Data shown
============================================================
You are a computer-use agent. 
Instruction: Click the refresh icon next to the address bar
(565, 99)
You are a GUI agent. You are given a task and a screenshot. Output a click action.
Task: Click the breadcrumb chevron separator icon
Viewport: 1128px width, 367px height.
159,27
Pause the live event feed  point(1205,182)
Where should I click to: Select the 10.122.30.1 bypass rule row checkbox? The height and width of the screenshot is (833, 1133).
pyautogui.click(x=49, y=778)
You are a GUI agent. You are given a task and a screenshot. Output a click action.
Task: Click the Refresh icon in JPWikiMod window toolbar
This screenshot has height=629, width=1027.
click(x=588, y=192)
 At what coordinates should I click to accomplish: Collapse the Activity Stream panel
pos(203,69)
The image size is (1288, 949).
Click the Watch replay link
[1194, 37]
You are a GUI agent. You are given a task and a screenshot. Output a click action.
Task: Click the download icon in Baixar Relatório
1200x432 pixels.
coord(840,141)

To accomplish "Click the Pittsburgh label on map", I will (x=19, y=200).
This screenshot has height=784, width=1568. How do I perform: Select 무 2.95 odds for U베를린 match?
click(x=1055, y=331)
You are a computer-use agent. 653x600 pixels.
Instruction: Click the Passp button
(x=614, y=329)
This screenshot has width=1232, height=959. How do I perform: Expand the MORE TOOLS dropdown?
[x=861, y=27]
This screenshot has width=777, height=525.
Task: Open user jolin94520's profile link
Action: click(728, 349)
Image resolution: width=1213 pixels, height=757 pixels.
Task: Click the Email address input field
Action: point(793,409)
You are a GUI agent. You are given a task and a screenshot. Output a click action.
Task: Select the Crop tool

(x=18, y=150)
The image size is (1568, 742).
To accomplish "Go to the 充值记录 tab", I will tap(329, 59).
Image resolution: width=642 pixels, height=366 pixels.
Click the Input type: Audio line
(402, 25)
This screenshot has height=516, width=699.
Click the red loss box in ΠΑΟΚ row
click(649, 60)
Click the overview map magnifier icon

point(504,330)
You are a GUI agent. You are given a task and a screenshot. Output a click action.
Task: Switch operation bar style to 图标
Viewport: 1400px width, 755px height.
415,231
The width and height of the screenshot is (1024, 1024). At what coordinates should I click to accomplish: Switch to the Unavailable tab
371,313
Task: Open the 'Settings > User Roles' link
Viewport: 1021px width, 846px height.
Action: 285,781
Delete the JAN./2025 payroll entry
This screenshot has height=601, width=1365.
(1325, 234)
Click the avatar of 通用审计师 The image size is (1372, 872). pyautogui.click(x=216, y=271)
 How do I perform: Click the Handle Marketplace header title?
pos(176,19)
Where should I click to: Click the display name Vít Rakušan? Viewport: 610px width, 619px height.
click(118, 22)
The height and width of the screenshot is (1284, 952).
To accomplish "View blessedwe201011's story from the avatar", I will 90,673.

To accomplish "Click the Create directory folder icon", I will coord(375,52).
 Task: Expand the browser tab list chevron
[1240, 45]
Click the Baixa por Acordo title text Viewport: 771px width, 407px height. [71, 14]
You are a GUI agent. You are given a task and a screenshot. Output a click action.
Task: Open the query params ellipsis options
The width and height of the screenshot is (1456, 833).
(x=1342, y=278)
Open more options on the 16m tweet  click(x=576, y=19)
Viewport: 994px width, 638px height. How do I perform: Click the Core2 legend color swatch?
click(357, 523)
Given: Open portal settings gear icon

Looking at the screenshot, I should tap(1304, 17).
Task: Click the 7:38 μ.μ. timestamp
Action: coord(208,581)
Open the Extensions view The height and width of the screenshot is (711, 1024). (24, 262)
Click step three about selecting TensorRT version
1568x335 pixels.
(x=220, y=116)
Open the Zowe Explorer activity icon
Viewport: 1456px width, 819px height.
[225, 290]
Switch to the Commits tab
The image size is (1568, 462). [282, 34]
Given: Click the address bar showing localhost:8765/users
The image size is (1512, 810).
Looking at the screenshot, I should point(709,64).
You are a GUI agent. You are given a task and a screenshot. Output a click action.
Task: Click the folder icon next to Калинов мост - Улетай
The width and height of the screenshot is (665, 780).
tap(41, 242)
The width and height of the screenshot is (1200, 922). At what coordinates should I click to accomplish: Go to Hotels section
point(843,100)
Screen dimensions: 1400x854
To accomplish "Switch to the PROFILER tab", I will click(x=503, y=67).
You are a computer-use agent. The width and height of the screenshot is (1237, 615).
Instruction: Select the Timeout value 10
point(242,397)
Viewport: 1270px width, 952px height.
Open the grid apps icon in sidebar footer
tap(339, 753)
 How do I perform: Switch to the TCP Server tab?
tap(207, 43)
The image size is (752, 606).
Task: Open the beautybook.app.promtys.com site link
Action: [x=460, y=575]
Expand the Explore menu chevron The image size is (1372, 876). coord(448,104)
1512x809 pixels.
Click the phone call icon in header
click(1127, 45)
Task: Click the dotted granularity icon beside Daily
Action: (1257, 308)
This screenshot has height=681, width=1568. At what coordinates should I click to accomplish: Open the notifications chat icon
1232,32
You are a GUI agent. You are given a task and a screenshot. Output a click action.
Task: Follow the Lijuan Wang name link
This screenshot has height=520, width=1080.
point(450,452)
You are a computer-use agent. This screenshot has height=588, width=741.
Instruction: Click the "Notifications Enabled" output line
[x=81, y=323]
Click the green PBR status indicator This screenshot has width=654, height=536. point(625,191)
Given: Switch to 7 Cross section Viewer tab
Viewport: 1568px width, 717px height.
============================================================
Exercise objective
Rewrite the material above, replacing each occurrence of "computer-use agent" with "desktop automation agent" and keeping everything else the same.

Answer for this exercise
You are a desktop automation agent. 
Instruction: Click the refresh icon next to the address bar
(565, 99)
You are a GUI agent. You are given a task and a screenshot. Output a click action.
Task: Click the breadcrumb chevron separator icon
Viewport: 1128px width, 367px height.
159,27
Pause the live event feed  point(1205,182)
Where should I click to: Select the 10.122.30.1 bypass rule row checkbox? The height and width of the screenshot is (833, 1133).
pyautogui.click(x=49, y=778)
You are a GUI agent. You are given a task and a screenshot. Output a click action.
Task: Click the Refresh icon in JPWikiMod window toolbar
This screenshot has height=629, width=1027.
click(x=588, y=192)
 At what coordinates should I click to accomplish: Collapse the Activity Stream panel
pos(203,69)
The image size is (1288, 949).
Click the Watch replay link
[1194, 37]
You are a GUI agent. You are given a task and a screenshot. Output a click action.
Task: Click the download icon in Baixar Relatório
1200x432 pixels.
coord(840,141)

To accomplish "Click the Pittsburgh label on map", I will (x=19, y=200).
This screenshot has height=784, width=1568. How do I perform: Select 무 2.95 odds for U베를린 match?
click(x=1055, y=331)
You are a desktop automation agent. 653x600 pixels.
Instruction: Click the Passp button
(x=614, y=329)
This screenshot has width=1232, height=959. How do I perform: Expand the MORE TOOLS dropdown?
[x=861, y=27]
This screenshot has width=777, height=525.
Task: Open user jolin94520's profile link
Action: click(728, 349)
Image resolution: width=1213 pixels, height=757 pixels.
Task: Click the Email address input field
Action: point(793,409)
You are a GUI agent. You are given a task and a screenshot. Output a click action.
Task: Select the Crop tool

(x=18, y=150)
The image size is (1568, 742).
To accomplish "Go to the 充值记录 tab", I will tap(329, 59).
Image resolution: width=642 pixels, height=366 pixels.
Click the Input type: Audio line
(402, 25)
This screenshot has height=516, width=699.
Click the red loss box in ΠΑΟΚ row
click(649, 60)
Click the overview map magnifier icon

point(504,330)
You are a GUI agent. You are given a task and a screenshot. Output a click action.
Task: Switch operation bar style to 图标
Viewport: 1400px width, 755px height.
415,231
The width and height of the screenshot is (1024, 1024). At what coordinates should I click to accomplish: Switch to the Unavailable tab
371,313
Task: Open the 'Settings > User Roles' link
Viewport: 1021px width, 846px height.
Action: 285,781
Delete the JAN./2025 payroll entry
This screenshot has height=601, width=1365.
(1325, 234)
Click the avatar of 通用审计师 The image size is (1372, 872). pyautogui.click(x=216, y=271)
 How do I perform: Click the Handle Marketplace header title?
pos(176,19)
Where should I click to: Click the display name Vít Rakušan? Viewport: 610px width, 619px height.
click(118, 22)
The height and width of the screenshot is (1284, 952).
To accomplish "View blessedwe201011's story from the avatar", I will 90,673.

To accomplish "Click the Create directory folder icon", I will coord(375,52).
 Task: Expand the browser tab list chevron
[1240, 45]
Click the Baixa por Acordo title text Viewport: 771px width, 407px height. [71, 14]
You are a GUI agent. You are given a task and a screenshot. Output a click action.
Task: Open the query params ellipsis options
The width and height of the screenshot is (1456, 833).
(x=1342, y=278)
Open more options on the 16m tweet  click(x=576, y=19)
Viewport: 994px width, 638px height. How do I perform: Click the Core2 legend color swatch?
click(357, 523)
Given: Open portal settings gear icon

Looking at the screenshot, I should tap(1304, 17).
Task: Click the 7:38 μ.μ. timestamp
Action: coord(208,581)
Open the Extensions view The height and width of the screenshot is (711, 1024). (24, 262)
Click step three about selecting TensorRT version
1568x335 pixels.
(x=220, y=116)
Open the Zowe Explorer activity icon
Viewport: 1456px width, 819px height.
[225, 290]
Switch to the Commits tab
The image size is (1568, 462). [282, 34]
Given: Click the address bar showing localhost:8765/users
The image size is (1512, 810).
Looking at the screenshot, I should point(709,64).
You are a GUI agent. You are given a task and a screenshot. Output a click action.
Task: Click the folder icon next to Калинов мост - Улетай
The width and height of the screenshot is (665, 780).
tap(41, 242)
The width and height of the screenshot is (1200, 922). At what coordinates should I click to accomplish: Go to Hotels section
point(843,100)
Screen dimensions: 1400x854
To accomplish "Switch to the PROFILER tab", I will click(x=503, y=67).
You are a desktop automation agent. The width and height of the screenshot is (1237, 615).
Instruction: Select the Timeout value 10
point(242,397)
Viewport: 1270px width, 952px height.
Open the grid apps icon in sidebar footer
tap(339, 753)
 How do I perform: Switch to the TCP Server tab?
tap(207, 43)
The image size is (752, 606).
Task: Open the beautybook.app.promtys.com site link
Action: [x=460, y=575]
Expand the Explore menu chevron The image size is (1372, 876). coord(448,104)
1512x809 pixels.
Click the phone call icon in header
click(1127, 45)
Task: Click the dotted granularity icon beside Daily
Action: (1257, 308)
This screenshot has height=681, width=1568. At what coordinates should I click to accomplish: Open the notifications chat icon
1232,32
You are a GUI agent. You are given a task and a screenshot. Output a click action.
Task: Follow the Lijuan Wang name link
This screenshot has height=520, width=1080.
point(450,452)
You are a desktop automation agent. This screenshot has height=588, width=741.
Instruction: Click the "Notifications Enabled" output line
[x=81, y=323]
Click the green PBR status indicator This screenshot has width=654, height=536. point(625,191)
Given: Switch to 7 Cross section Viewer tab
Viewport: 1568px width, 717px height.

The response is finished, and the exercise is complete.